P. Jean-Richard, L'oeuvre gravé de François Boucher, Paris, 1978, under no. 202.
A. Ananoff, L'opera completa di Boucher, Milan, 1980, under nos. 238-239.
F. Joulie, 'Boucher et les arts décoratifs', François Boucher, exhib. cat., Paris, Louvre, 2003, p. 85, figs. 2 and 3.
Exhibited
Paris, Galerie Cailleux, Le dessin français de Watteau à Prud'hon, April 1951, nos. 21-22.London, Royal Academy of Arts, Winter Exhibition, 1954, no. 237. Paris, Galerie Cailleux, François Boucher, 1964, nos. 24-25.

Lot Essay

These two drawings are related to the two pictures, of approximately the same size, formerly in the Bergeret Collection and now at the Musée des Beaux-Arts in Besançon (F. Soulié-François in Fragonard et le voyage en Italie, exhib. cat., L'Isle-Adam, Musée d'Art et d'Histoire Louis-Senlecq, 2001, p. 65, illustrated).
The two Besançon pictures were painted in 1742 as part of a set of ten to be woven into tapestries by the Manufacture de Beauvais. Eight of the pictures, excluding the two to which the present drawings relate, were exhibited at the Salon of 1742 as no. '21 Huit Esquisses de différens sujets Chinois, pour être executez en Tapisseries à la Manufacture de beauvais; désignes sous le même numéro'. They were subsequently owned by Bergeret, bought at his 1786 sale by P.-A. Pâris and left by Paris in 1819 to the library in Besançon. The pictures, all of small format, were enlarged by Jean-Joseph Dumons de Tulle and were woven by Beauvais in 1742-46.

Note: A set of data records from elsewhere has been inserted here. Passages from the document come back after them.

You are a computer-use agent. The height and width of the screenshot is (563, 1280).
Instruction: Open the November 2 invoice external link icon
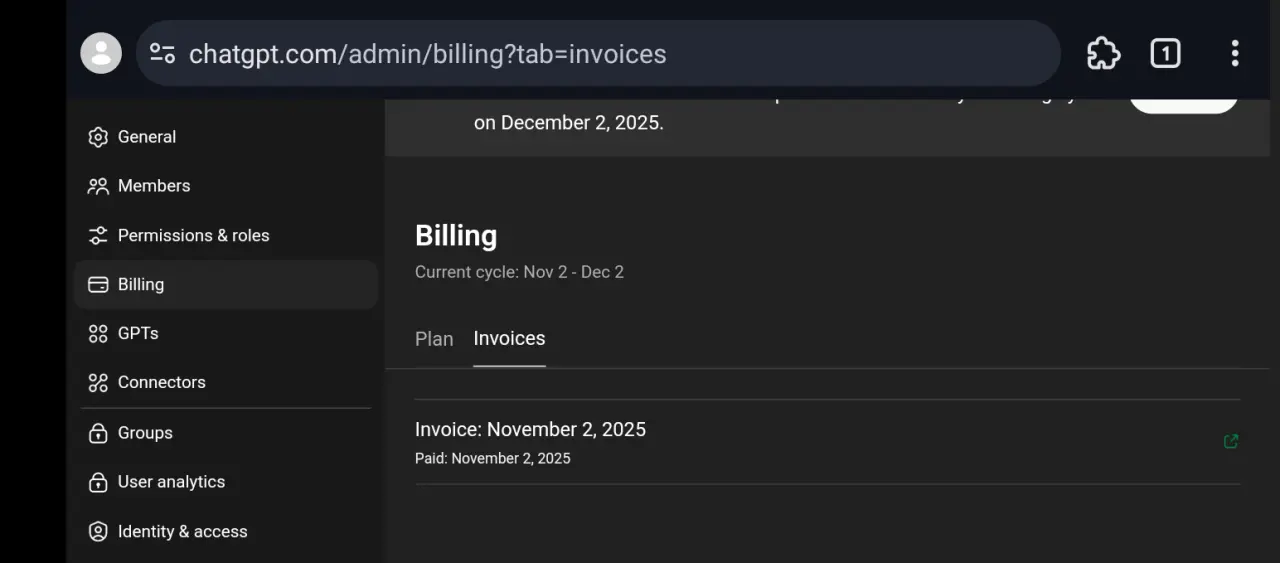[1231, 441]
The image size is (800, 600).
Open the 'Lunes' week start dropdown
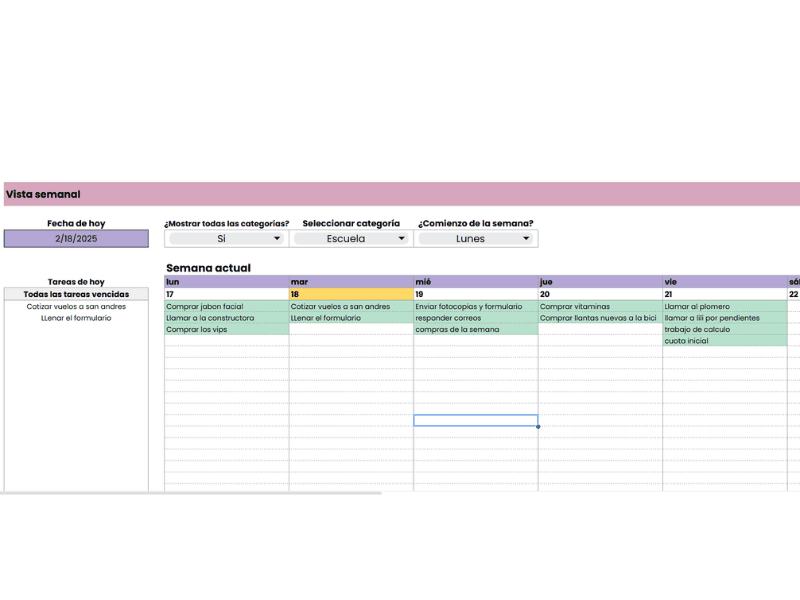click(x=526, y=239)
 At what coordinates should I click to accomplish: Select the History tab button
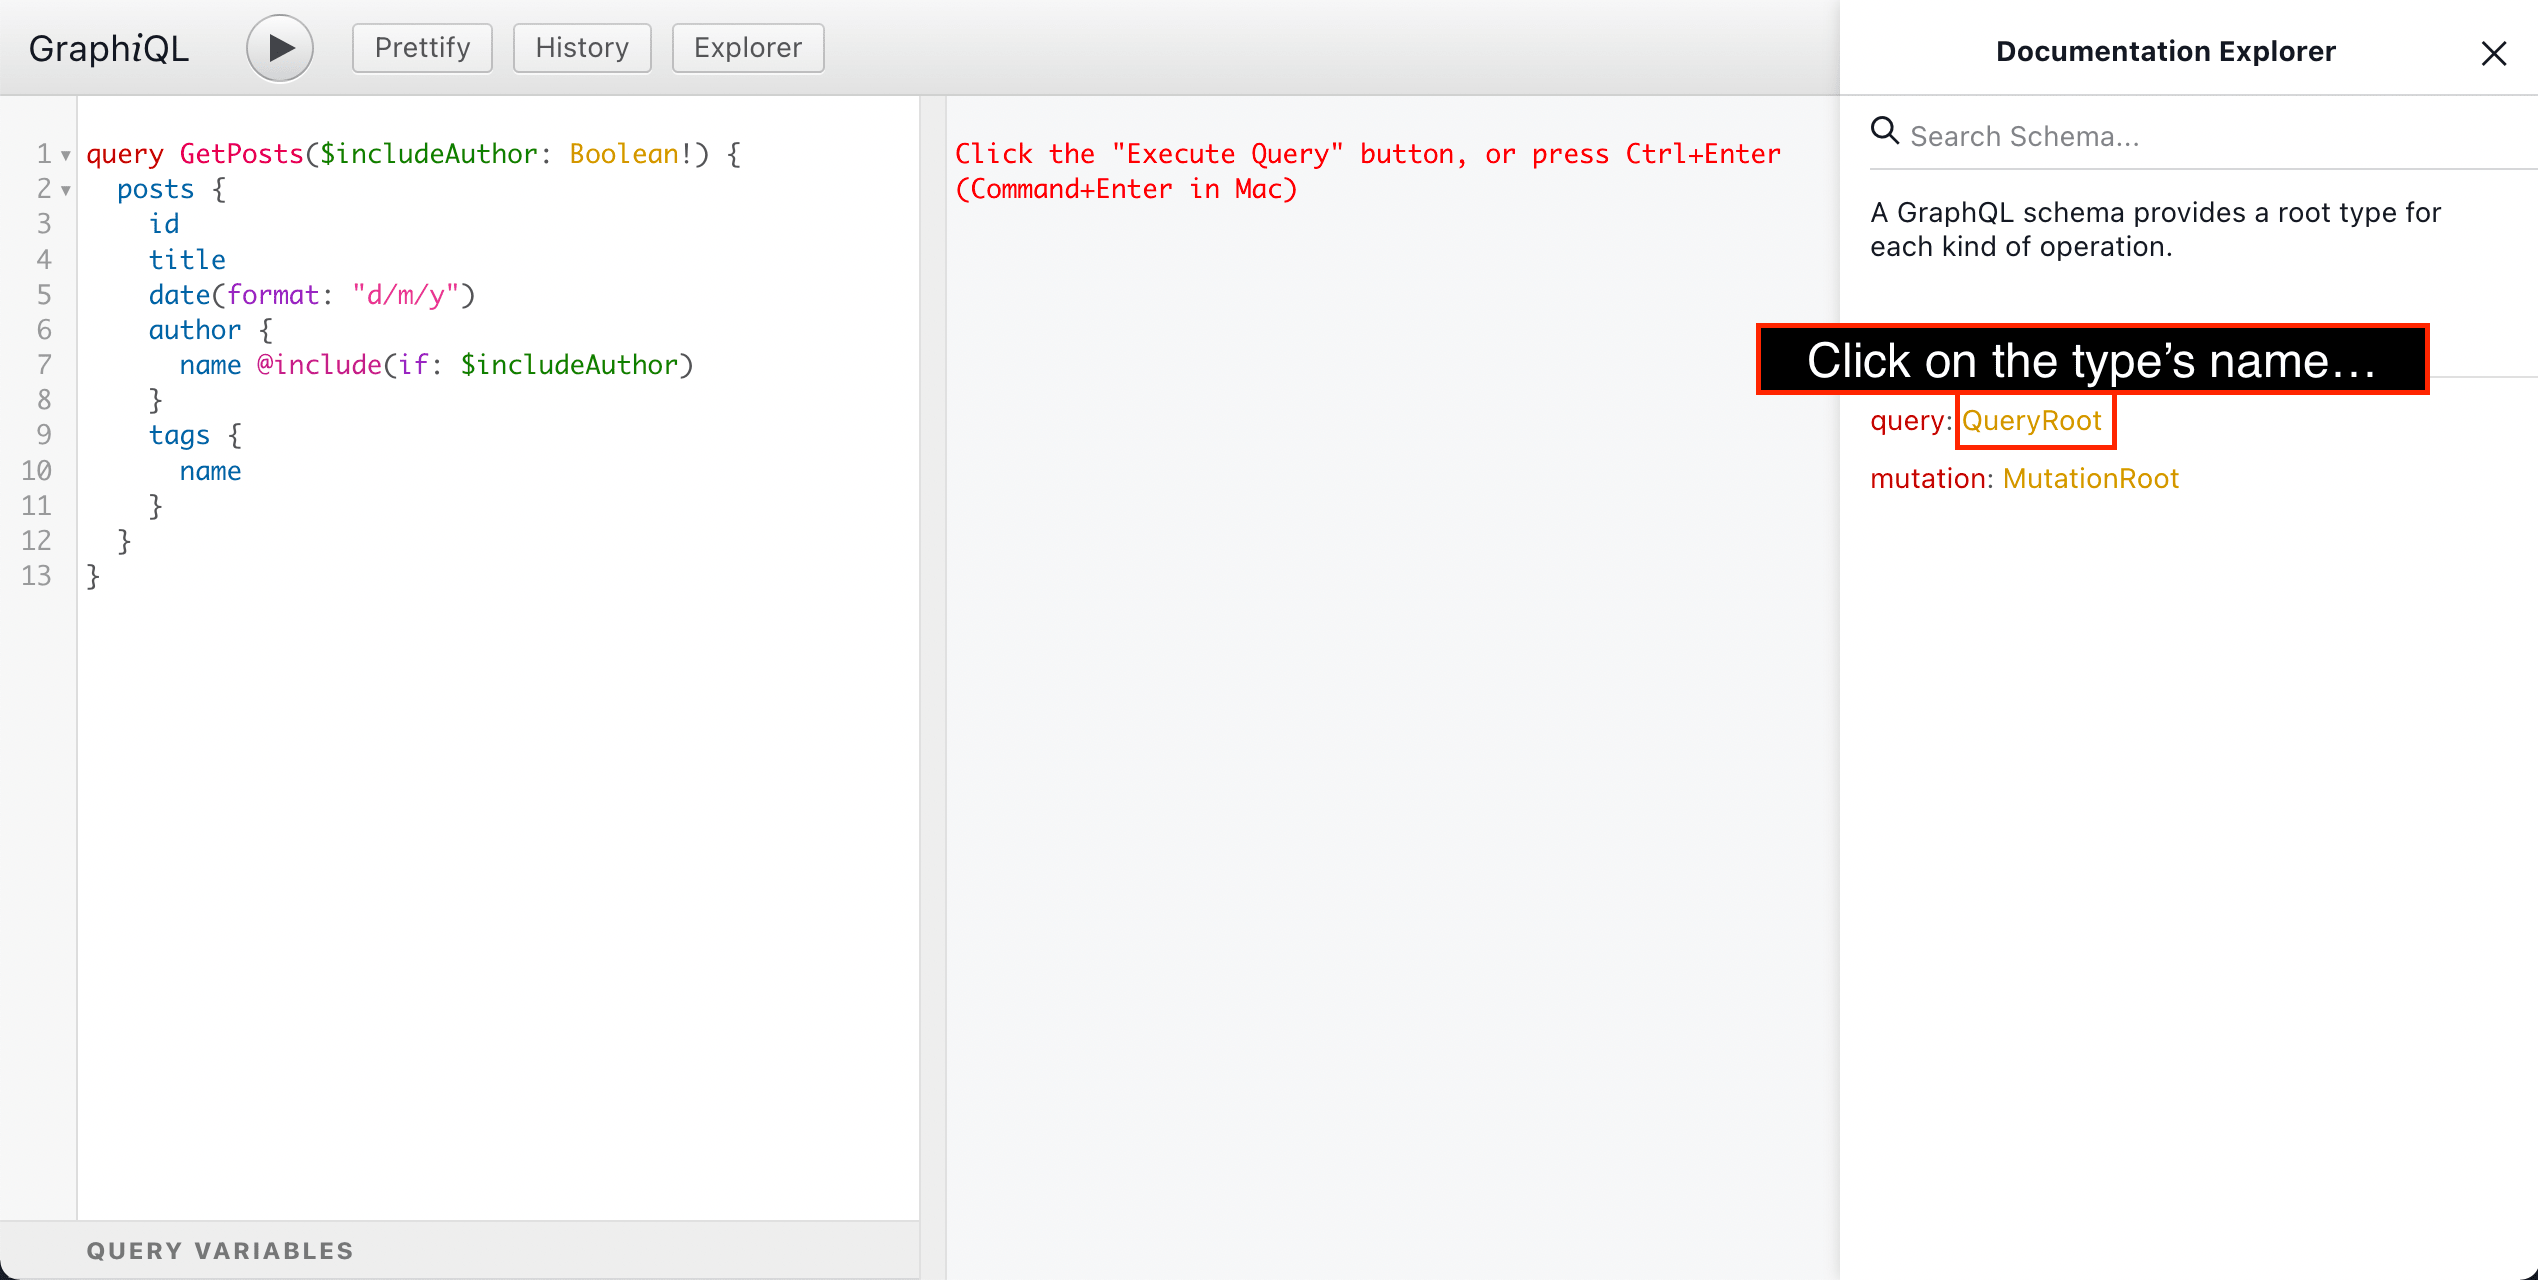(581, 46)
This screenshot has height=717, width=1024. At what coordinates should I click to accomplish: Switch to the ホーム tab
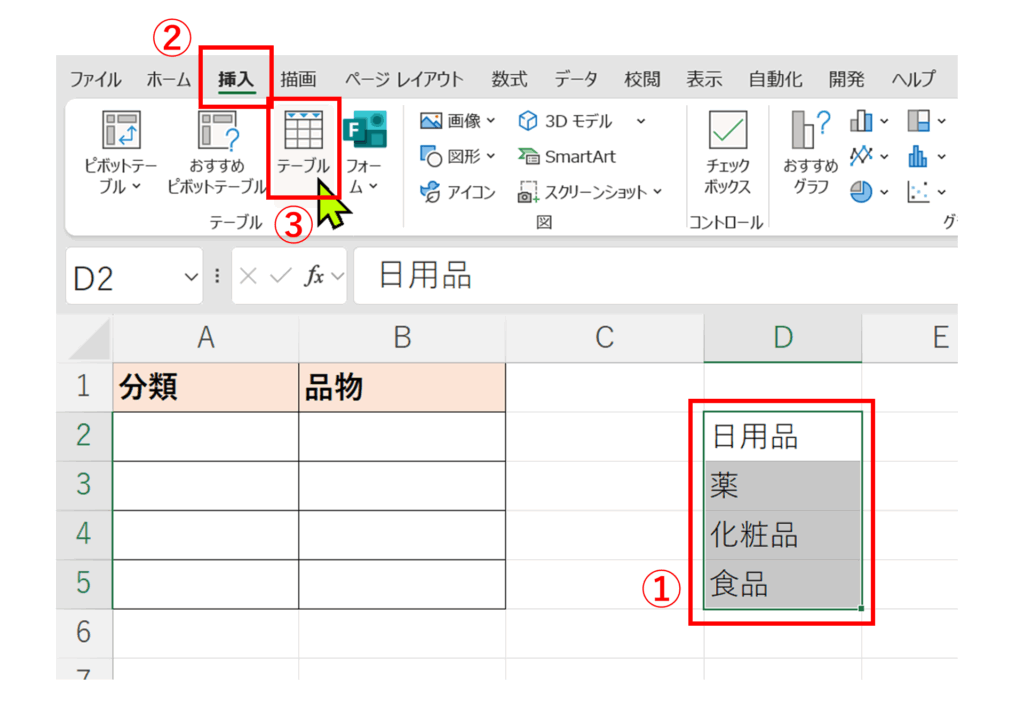(168, 80)
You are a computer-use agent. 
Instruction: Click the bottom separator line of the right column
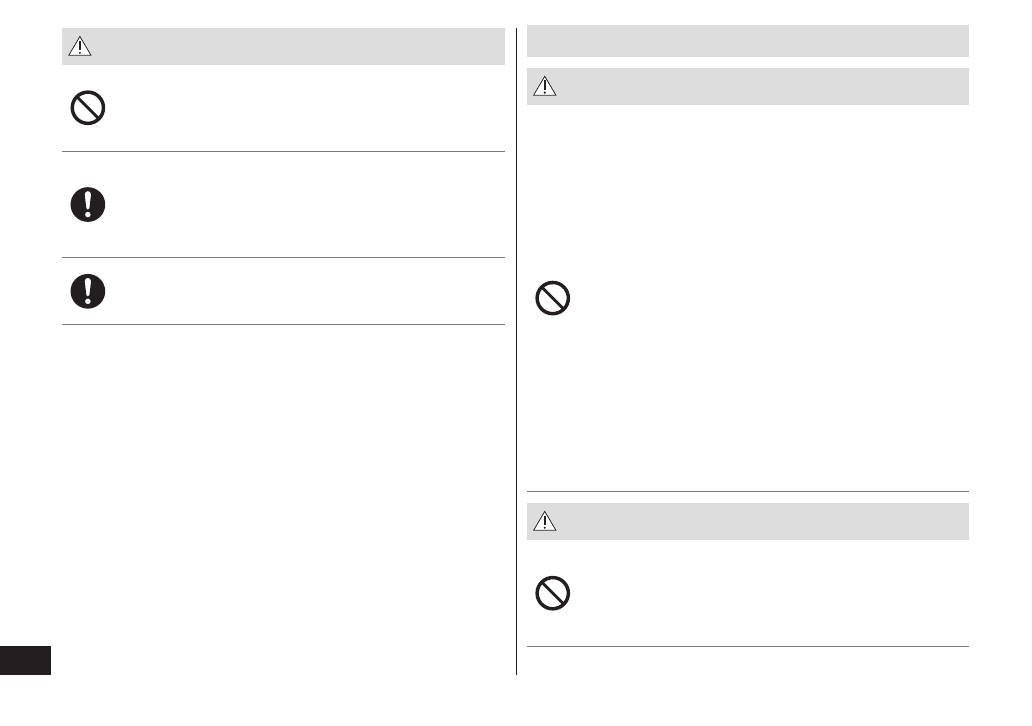point(747,646)
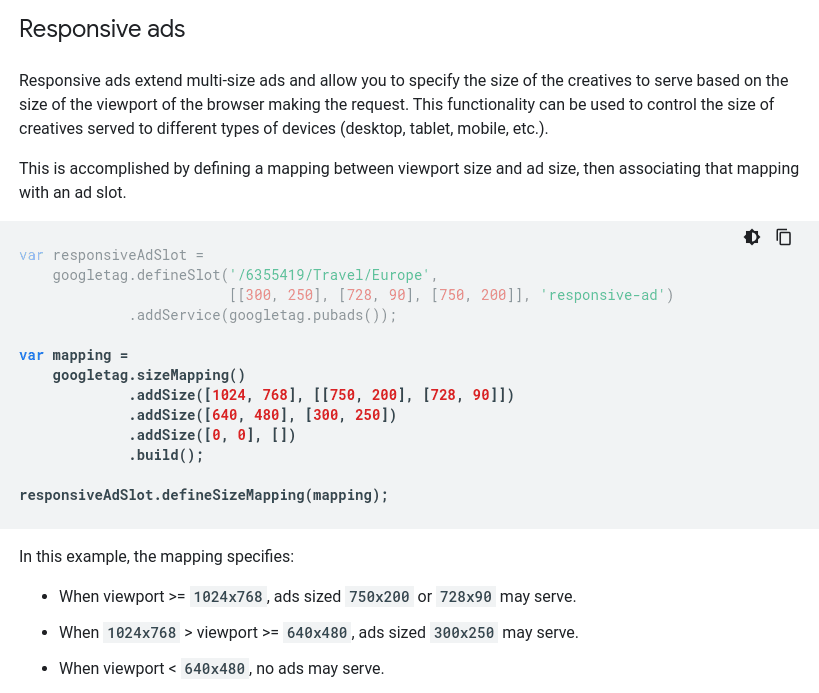Click the Responsive ads page heading

click(x=101, y=29)
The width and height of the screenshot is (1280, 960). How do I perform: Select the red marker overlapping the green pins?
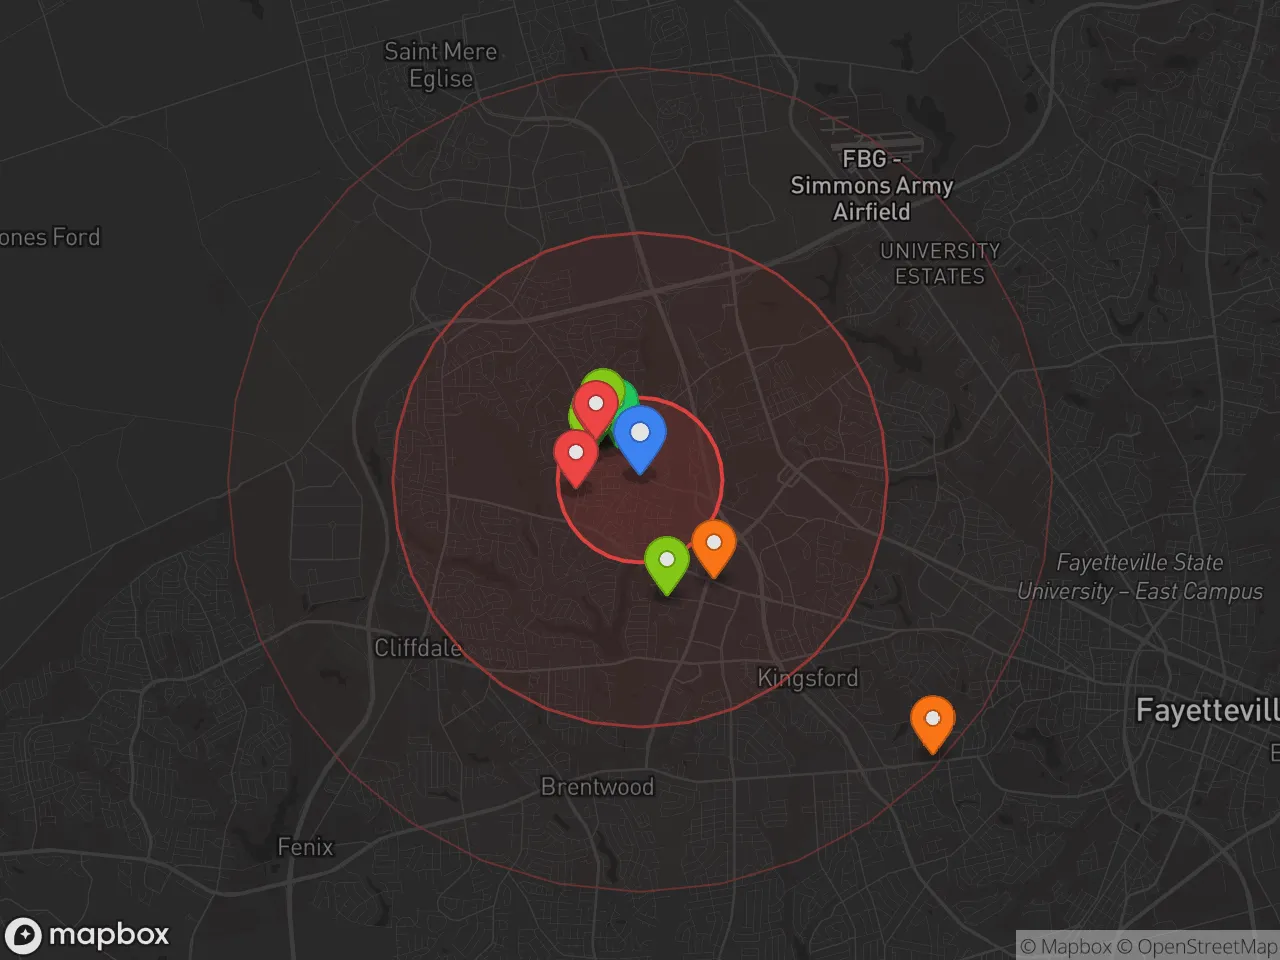tap(596, 406)
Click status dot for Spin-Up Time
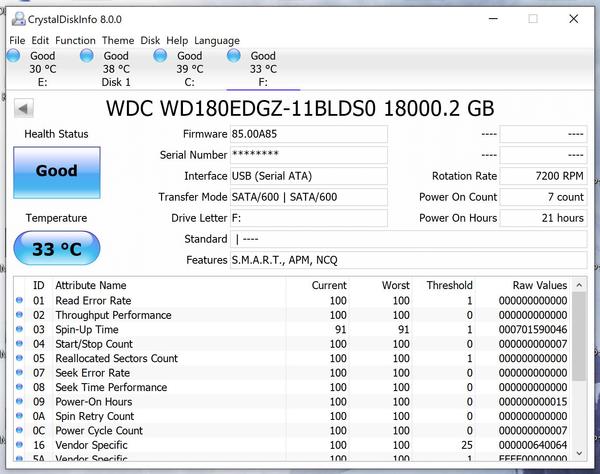Image resolution: width=600 pixels, height=474 pixels. (x=19, y=329)
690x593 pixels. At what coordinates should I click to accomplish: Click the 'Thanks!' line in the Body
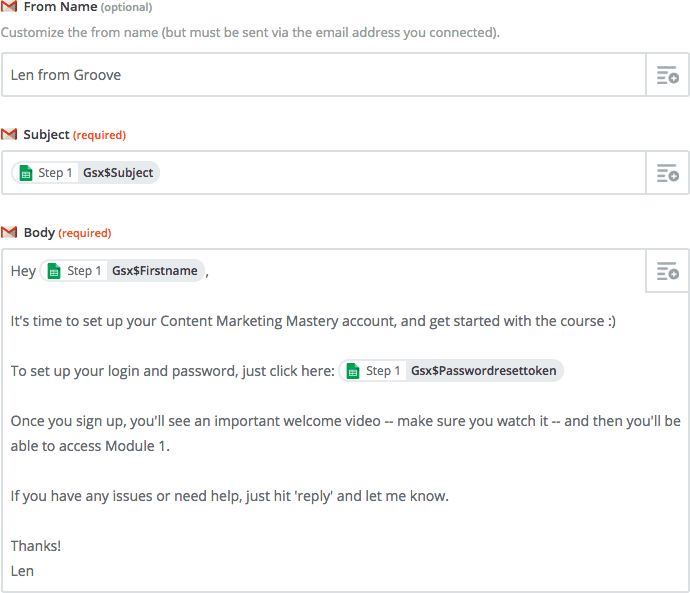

A similar composition as the first drawing was engraved by François-Antoine Aveline in 1748 (Jean-Richard 202) and variations of La curiosité chinoise were engraved by Pierre Aveline in 1740 (Jean-Richard 230, L'air part of a set on the four elements) and John Ingram (Jean-Richard 1209).
La pêche chinoise and Le mariage chinois from the Beauvais set are prepared by drawings, close in handling to the present ones, respectively in the National Galery of Scotland and formerly in the Wolf Collection (A. Ananoff, op. cit., 1976, nos. 228/4 and 231/1, figs. 688 and 697).